Yesterday Facebook started to roll out a fake news alert which will flag news stories that are disputed by fact-checkers. These fact-checkers need to be official signatories of the code of principles of the International Fact-Checking Network (IFCN). This code highlights non-partisanship and fairness, transparency of sources, funding and methodology, as well as a commitment to open and honest corrections.

In a separate move, YouTube owners Google, when faced with a backlash from major advertisers, were prompted to act as it was revealed that fascists, fundamentalist Islamists, rape apologists and other unsavory users of their platform were receiving a part of the online advertising revenue that was appearing alongside their extreme and highly problematic content.

These are just two of many examples which demonstrate that the common perception of social media companies as neutral intermediaries who cannot be held responsible for the content travelling on their network is no longer tenable. As Martin Sorrell, head of advertising agency WPP, also pointed out recently, social media companies “are media companies and have the same responsibilities as any other media company. They cannot masquerade as technology companies" any longer. This observation has serious implications for platforms such as Facebook, Twitter and Google/YouTube.

They need to face up to the fact that as media companies they have a set of social, democratic and ethical responsibilities which amongst others require the development of a set of editorial guidelines as well as the need to intervene at the level of content in case of ethical transgressions. To give a blunt example, while the free speech doctrine in the US might protect utterances of hate speech or the spreading of fake news, this does not mean that media companies condone this or enable this, on the contrary, the large majority of media companies will see it as their democratic responsibility to combat hate speech and fake news. Hence, if Facebook, Twitter and You Tube are media companies we might ask ourselves the question whether racist hate speech and fake news, which contravenes ethical and democratic principles, is something that should be allowed to freely circulate on these platforms without being contested or taken down.

The main argument that social media companies use to not act against hate speech or fake news is that they cannot possibly control the zillions of messages and videos that are posted on their platforms. The fact-checking case and Google being forced to act to protect their advertising income show, however, that it is possible to do something and also that it is their democratic duty to do so. At the same time, it is fair to say that combatting hate speech and fake news is not the sole responsibility of the social media companies; they will need help with this, from the users of their platforms flagging unethical and problematic content as well as from trusted mainstream media organisations and journalists to fact-check fake news.

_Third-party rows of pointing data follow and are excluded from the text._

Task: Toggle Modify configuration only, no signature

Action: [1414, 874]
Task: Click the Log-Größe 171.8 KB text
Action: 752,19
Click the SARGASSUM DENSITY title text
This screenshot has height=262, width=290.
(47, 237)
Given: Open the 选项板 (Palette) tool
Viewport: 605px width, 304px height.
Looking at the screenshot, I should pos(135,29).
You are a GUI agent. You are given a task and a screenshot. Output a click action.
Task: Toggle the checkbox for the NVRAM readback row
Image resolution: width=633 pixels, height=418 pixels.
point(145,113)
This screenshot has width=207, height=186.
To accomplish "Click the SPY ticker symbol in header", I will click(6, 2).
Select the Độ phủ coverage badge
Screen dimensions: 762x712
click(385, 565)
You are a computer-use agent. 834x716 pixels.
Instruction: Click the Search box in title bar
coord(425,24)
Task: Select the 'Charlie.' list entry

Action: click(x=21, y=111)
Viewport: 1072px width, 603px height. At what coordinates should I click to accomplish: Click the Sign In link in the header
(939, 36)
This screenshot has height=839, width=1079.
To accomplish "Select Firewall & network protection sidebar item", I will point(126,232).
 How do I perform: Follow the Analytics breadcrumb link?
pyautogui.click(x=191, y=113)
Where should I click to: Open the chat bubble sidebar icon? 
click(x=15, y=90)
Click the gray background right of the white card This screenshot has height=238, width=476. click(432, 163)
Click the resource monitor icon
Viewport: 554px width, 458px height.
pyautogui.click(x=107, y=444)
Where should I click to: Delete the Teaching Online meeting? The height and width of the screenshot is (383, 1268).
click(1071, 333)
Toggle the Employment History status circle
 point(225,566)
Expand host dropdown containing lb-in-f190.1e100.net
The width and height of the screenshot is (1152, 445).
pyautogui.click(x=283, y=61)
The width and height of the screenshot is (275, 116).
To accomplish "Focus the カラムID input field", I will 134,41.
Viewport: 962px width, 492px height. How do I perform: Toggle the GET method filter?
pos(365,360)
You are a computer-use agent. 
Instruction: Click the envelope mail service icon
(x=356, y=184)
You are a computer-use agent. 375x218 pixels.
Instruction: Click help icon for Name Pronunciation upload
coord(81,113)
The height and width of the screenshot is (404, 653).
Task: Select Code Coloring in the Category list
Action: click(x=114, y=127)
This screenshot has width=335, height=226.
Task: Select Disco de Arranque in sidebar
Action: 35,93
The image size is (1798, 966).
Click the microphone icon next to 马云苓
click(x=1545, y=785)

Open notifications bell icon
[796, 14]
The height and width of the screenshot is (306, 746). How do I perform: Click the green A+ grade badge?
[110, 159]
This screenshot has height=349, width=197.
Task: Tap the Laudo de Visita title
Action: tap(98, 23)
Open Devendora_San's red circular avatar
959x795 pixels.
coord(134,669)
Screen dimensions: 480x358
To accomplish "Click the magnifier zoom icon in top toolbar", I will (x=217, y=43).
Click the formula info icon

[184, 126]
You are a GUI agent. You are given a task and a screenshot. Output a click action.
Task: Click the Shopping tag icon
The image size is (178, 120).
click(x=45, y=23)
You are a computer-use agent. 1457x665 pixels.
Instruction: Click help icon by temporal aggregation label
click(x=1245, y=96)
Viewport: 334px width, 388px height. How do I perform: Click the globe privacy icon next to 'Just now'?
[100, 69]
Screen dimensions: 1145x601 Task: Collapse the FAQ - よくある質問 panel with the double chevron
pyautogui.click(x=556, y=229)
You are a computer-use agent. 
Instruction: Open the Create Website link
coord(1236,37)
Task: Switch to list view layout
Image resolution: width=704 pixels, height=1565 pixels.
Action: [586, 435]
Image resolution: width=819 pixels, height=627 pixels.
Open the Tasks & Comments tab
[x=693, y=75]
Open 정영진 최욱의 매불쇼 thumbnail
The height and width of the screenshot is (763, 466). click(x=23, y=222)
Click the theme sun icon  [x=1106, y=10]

From this perspective, combatting hate speech and fake news might also represent a lifeline to trusted mainstream media organisations who are increasingly faced with a legitimacy crisis. The fight against fake news and anti-democratic forces will, in my view, be central to the rebuilding of the tarnished public trust in journalism. Only by fulfilling their civic and democratic duties and by being at the forefront of the battle against anti-democratic discourses and fake news can the vile attempts by populists to position mainstream media as dishonest and journalists as part and parcel of the elite, be truly challenged and turned around.